[Pixel coordinate grounding data]
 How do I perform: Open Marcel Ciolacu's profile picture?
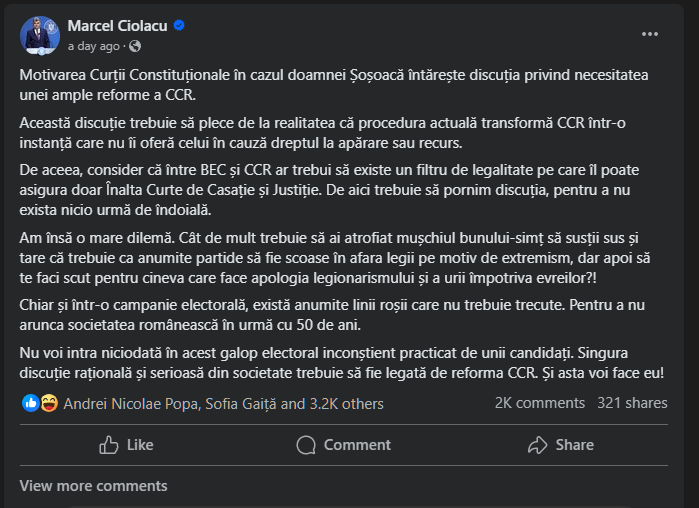coord(40,35)
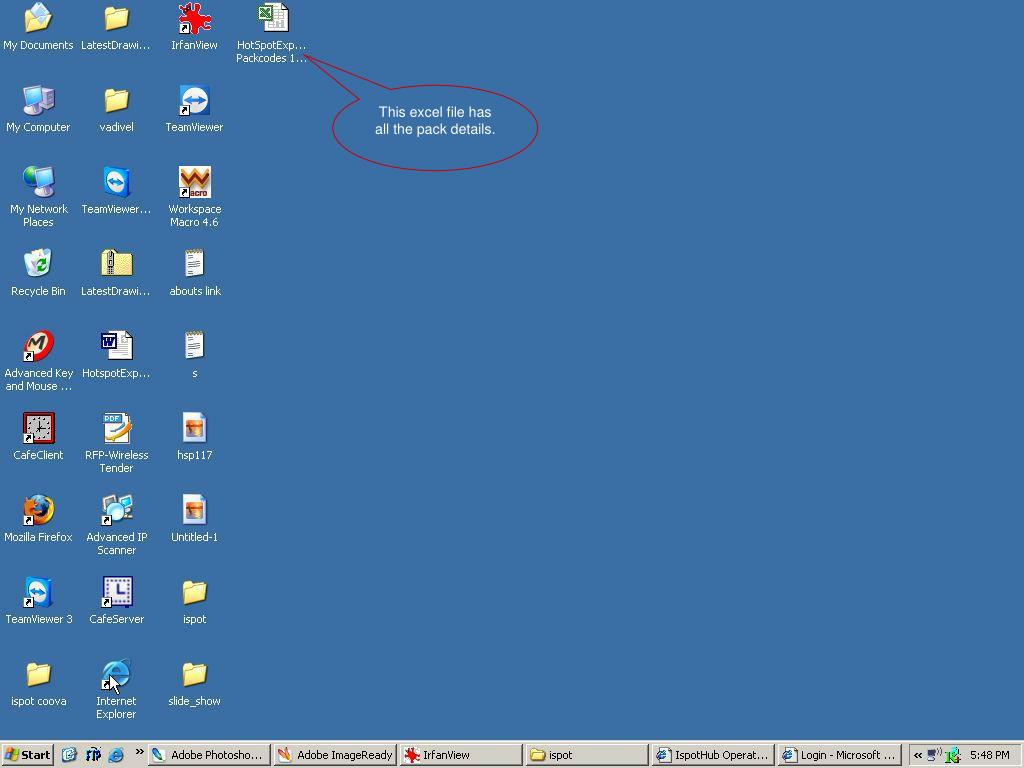Open the Start menu
This screenshot has width=1024, height=768.
tap(27, 755)
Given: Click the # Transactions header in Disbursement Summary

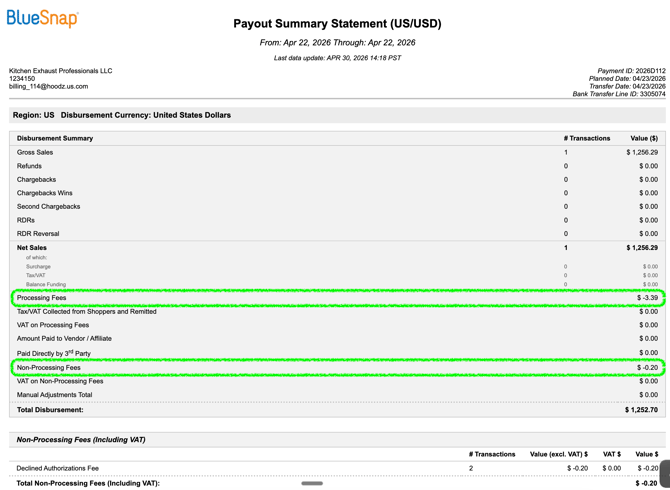Looking at the screenshot, I should coord(587,138).
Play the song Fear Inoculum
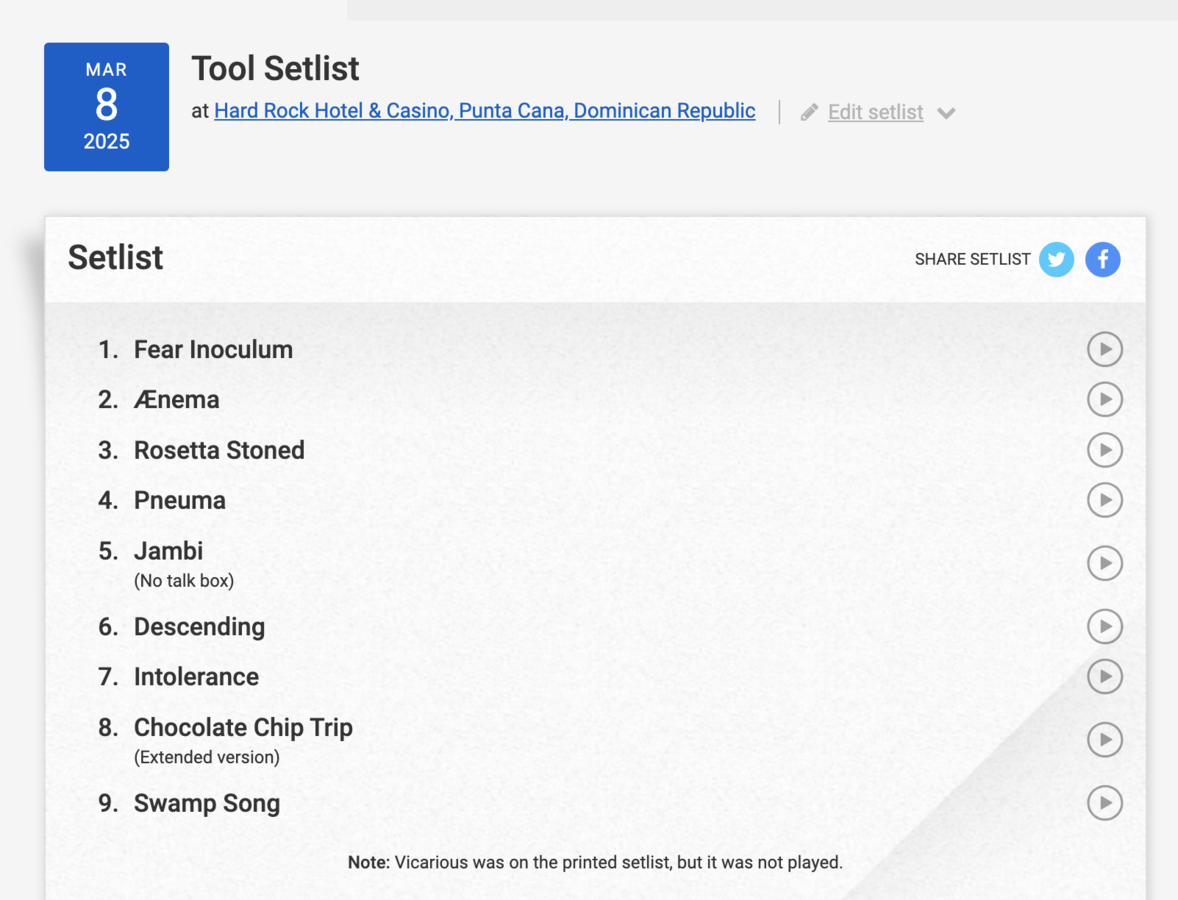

# EXERCISE DETAILS:
Please copy the records above word for word, omitting every picture.

# EXERCISE OUTPUT:
 How do I perform: Open Marcel Ciolacu's profile picture?
coord(40,35)
Open the Start menu
This screenshot has width=1024, height=768.
tap(27, 755)
Given: Click the # Transactions header in Disbursement Summary

Looking at the screenshot, I should coord(587,138).
Play the song Fear Inoculum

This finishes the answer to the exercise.